• _Records for the exercise_
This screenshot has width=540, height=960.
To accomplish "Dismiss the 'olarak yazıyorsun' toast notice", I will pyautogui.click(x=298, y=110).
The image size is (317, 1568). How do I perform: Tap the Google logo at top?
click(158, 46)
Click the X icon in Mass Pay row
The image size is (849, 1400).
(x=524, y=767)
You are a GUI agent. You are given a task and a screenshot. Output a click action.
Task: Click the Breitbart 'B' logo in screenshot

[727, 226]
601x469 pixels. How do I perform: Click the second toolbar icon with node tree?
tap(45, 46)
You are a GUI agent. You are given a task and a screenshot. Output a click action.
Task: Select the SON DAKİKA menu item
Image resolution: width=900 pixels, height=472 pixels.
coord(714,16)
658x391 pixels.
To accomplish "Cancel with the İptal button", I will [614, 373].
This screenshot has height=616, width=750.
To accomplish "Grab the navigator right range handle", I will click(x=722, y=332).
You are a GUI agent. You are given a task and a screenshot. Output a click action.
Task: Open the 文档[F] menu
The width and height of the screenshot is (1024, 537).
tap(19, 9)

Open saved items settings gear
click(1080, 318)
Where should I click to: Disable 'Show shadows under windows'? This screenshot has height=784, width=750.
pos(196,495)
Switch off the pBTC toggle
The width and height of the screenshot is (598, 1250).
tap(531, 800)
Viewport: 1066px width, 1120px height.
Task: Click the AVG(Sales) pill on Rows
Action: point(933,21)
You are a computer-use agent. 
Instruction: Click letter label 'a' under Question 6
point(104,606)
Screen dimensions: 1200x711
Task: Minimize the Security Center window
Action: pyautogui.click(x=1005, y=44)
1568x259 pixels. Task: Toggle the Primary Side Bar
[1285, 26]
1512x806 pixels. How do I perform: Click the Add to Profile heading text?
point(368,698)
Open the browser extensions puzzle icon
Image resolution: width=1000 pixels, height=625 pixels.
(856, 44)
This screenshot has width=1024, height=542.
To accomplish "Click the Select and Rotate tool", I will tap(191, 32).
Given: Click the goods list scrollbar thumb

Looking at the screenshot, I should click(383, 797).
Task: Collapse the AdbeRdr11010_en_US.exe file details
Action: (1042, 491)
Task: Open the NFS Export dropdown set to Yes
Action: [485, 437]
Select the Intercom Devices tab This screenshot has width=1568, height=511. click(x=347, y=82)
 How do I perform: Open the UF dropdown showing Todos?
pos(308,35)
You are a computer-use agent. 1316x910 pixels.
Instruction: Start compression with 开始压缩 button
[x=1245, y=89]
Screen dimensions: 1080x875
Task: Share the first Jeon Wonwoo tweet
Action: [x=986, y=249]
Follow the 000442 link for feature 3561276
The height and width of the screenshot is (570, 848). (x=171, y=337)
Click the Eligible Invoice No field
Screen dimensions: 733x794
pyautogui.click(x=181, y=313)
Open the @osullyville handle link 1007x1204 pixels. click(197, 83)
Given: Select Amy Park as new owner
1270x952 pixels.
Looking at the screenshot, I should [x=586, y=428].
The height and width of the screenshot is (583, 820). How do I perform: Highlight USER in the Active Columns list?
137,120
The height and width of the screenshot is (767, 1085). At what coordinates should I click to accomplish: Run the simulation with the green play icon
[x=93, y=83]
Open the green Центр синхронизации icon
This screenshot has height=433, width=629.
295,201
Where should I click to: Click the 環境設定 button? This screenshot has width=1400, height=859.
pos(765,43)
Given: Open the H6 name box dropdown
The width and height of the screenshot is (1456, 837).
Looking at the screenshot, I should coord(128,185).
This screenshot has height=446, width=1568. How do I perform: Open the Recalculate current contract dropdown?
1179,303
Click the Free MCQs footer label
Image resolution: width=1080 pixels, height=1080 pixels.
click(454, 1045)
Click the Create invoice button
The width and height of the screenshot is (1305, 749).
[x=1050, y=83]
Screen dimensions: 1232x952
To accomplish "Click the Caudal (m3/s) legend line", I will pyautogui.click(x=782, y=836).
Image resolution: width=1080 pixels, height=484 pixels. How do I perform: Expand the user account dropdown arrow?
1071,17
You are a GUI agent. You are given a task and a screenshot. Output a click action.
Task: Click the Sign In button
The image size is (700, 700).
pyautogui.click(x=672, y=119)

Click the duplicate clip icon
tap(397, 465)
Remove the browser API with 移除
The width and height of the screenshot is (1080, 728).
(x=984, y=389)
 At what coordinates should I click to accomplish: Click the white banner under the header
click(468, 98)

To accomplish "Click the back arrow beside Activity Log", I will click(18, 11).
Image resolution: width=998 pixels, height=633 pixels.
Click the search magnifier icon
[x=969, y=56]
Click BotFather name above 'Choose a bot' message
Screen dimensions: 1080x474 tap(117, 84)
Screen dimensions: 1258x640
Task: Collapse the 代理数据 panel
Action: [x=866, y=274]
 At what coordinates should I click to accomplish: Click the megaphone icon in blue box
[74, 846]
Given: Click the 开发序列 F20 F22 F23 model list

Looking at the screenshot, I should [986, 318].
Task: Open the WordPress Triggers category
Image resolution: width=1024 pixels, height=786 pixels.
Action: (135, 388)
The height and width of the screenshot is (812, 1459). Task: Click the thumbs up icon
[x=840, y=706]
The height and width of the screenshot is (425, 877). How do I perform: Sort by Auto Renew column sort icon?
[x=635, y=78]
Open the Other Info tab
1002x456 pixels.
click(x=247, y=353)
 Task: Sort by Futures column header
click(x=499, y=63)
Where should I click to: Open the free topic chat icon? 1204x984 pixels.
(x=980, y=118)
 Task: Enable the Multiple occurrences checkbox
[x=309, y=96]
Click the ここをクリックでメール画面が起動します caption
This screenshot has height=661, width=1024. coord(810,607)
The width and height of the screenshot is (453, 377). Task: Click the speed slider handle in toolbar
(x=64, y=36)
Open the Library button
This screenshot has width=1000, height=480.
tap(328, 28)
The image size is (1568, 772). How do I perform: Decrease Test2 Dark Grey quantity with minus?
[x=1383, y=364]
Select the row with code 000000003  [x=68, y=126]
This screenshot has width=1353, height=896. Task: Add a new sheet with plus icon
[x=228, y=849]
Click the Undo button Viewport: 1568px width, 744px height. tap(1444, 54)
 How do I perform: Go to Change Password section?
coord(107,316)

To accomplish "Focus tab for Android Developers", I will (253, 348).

• _Your objective_
Could you transcribe the whole listing exactly?

• _Your response_
This screenshot has width=540, height=960.
To accomplish "Dismiss the 'olarak yazıyorsun' toast notice", I will pyautogui.click(x=298, y=110).
The image size is (317, 1568). How do I perform: Tap the Google logo at top?
click(158, 46)
Click the X icon in Mass Pay row
The image size is (849, 1400).
(x=524, y=767)
You are a GUI agent. You are given a task and a screenshot. Output a click action.
Task: Click the Breitbart 'B' logo in screenshot

[727, 226]
601x469 pixels. How do I perform: Click the second toolbar icon with node tree?
tap(45, 46)
You are a GUI agent. You are given a task and a screenshot. Output a click action.
Task: Select the SON DAKİKA menu item
Image resolution: width=900 pixels, height=472 pixels.
coord(714,16)
658x391 pixels.
To accomplish "Cancel with the İptal button", I will [614, 373].
This screenshot has height=616, width=750.
To accomplish "Grab the navigator right range handle", I will click(x=722, y=332).
You are a GUI agent. You are given a task and a screenshot. Output a click action.
Task: Open the 文档[F] menu
The width and height of the screenshot is (1024, 537).
tap(19, 9)

Open saved items settings gear
click(1080, 318)
Where should I click to: Disable 'Show shadows under windows'? This screenshot has height=784, width=750.
pos(196,495)
Switch off the pBTC toggle
The width and height of the screenshot is (598, 1250).
tap(531, 800)
Viewport: 1066px width, 1120px height.
Task: Click the AVG(Sales) pill on Rows
Action: point(933,21)
You are a computer-use agent. 
Instruction: Click letter label 'a' under Question 6
point(104,606)
Screen dimensions: 1200x711
Task: Minimize the Security Center window
Action: pyautogui.click(x=1005, y=44)
1568x259 pixels. Task: Toggle the Primary Side Bar
[1285, 26]
1512x806 pixels. How do I perform: Click the Add to Profile heading text?
point(368,698)
Open the browser extensions puzzle icon
Image resolution: width=1000 pixels, height=625 pixels.
(856, 44)
This screenshot has width=1024, height=542.
To accomplish "Click the Select and Rotate tool", I will tap(191, 32).
Given: Click the goods list scrollbar thumb

Looking at the screenshot, I should click(383, 797).
Task: Collapse the AdbeRdr11010_en_US.exe file details
Action: (1042, 491)
Task: Open the NFS Export dropdown set to Yes
Action: [485, 437]
Select the Intercom Devices tab This screenshot has width=1568, height=511. click(x=347, y=82)
 How do I perform: Open the UF dropdown showing Todos?
pos(308,35)
You are a computer-use agent. 1316x910 pixels.
Instruction: Start compression with 开始压缩 button
[x=1245, y=89]
Screen dimensions: 1080x875
Task: Share the first Jeon Wonwoo tweet
Action: [x=986, y=249]
Follow the 000442 link for feature 3561276
The height and width of the screenshot is (570, 848). (x=171, y=337)
Click the Eligible Invoice No field
Screen dimensions: 733x794
pyautogui.click(x=181, y=313)
Open the @osullyville handle link 1007x1204 pixels. click(197, 83)
Given: Select Amy Park as new owner
1270x952 pixels.
Looking at the screenshot, I should [x=586, y=428].
The height and width of the screenshot is (583, 820). How do I perform: Highlight USER in the Active Columns list?
137,120
The height and width of the screenshot is (767, 1085). At what coordinates should I click to accomplish: Run the simulation with the green play icon
[x=93, y=83]
Open the green Центр синхронизации icon
This screenshot has height=433, width=629.
295,201
Where should I click to: Click the 環境設定 button? This screenshot has width=1400, height=859.
pos(765,43)
Given: Open the H6 name box dropdown
The width and height of the screenshot is (1456, 837).
Looking at the screenshot, I should coord(128,185).
This screenshot has height=446, width=1568. How do I perform: Open the Recalculate current contract dropdown?
1179,303
Click the Free MCQs footer label
Image resolution: width=1080 pixels, height=1080 pixels.
click(454, 1045)
Click the Create invoice button
The width and height of the screenshot is (1305, 749).
[x=1050, y=83]
Screen dimensions: 1232x952
To accomplish "Click the Caudal (m3/s) legend line", I will pyautogui.click(x=782, y=836).
Image resolution: width=1080 pixels, height=484 pixels. How do I perform: Expand the user account dropdown arrow?
1071,17
You are a GUI agent. You are given a task and a screenshot. Output a click action.
Task: Click the Sign In button
The image size is (700, 700).
pyautogui.click(x=672, y=119)

Click the duplicate clip icon
tap(397, 465)
Remove the browser API with 移除
The width and height of the screenshot is (1080, 728).
(x=984, y=389)
 At what coordinates should I click to accomplish: Click the white banner under the header
click(468, 98)

To accomplish "Click the back arrow beside Activity Log", I will click(18, 11).
Image resolution: width=998 pixels, height=633 pixels.
Click the search magnifier icon
[x=969, y=56]
Click BotFather name above 'Choose a bot' message
Screen dimensions: 1080x474 tap(117, 84)
Screen dimensions: 1258x640
Task: Collapse the 代理数据 panel
Action: [x=866, y=274]
 At what coordinates should I click to accomplish: Click the megaphone icon in blue box
[74, 846]
Given: Click the 开发序列 F20 F22 F23 model list

Looking at the screenshot, I should [986, 318].
Task: Open the WordPress Triggers category
Image resolution: width=1024 pixels, height=786 pixels.
Action: (135, 388)
The height and width of the screenshot is (812, 1459). Task: Click the thumbs up icon
[x=840, y=706]
The height and width of the screenshot is (425, 877). How do I perform: Sort by Auto Renew column sort icon?
[x=635, y=78]
Open the Other Info tab
1002x456 pixels.
click(x=247, y=353)
 Task: Sort by Futures column header
click(x=499, y=63)
Where should I click to: Open the free topic chat icon? 1204x984 pixels.
(x=980, y=118)
 Task: Enable the Multiple occurrences checkbox
[x=309, y=96]
Click the ここをクリックでメール画面が起動します caption
This screenshot has height=661, width=1024. coord(810,607)
The width and height of the screenshot is (453, 377). Task: Click the speed slider handle in toolbar
(x=64, y=36)
Open the Library button
This screenshot has width=1000, height=480.
tap(328, 28)
The image size is (1568, 772). How do I perform: Decrease Test2 Dark Grey quantity with minus?
[x=1383, y=364]
Select the row with code 000000003  [x=68, y=126]
This screenshot has width=1353, height=896. Task: Add a new sheet with plus icon
[x=228, y=849]
Click the Undo button Viewport: 1568px width, 744px height. tap(1444, 54)
 How do I perform: Go to Change Password section?
coord(107,316)

To accomplish "Focus tab for Android Developers", I will (253, 348).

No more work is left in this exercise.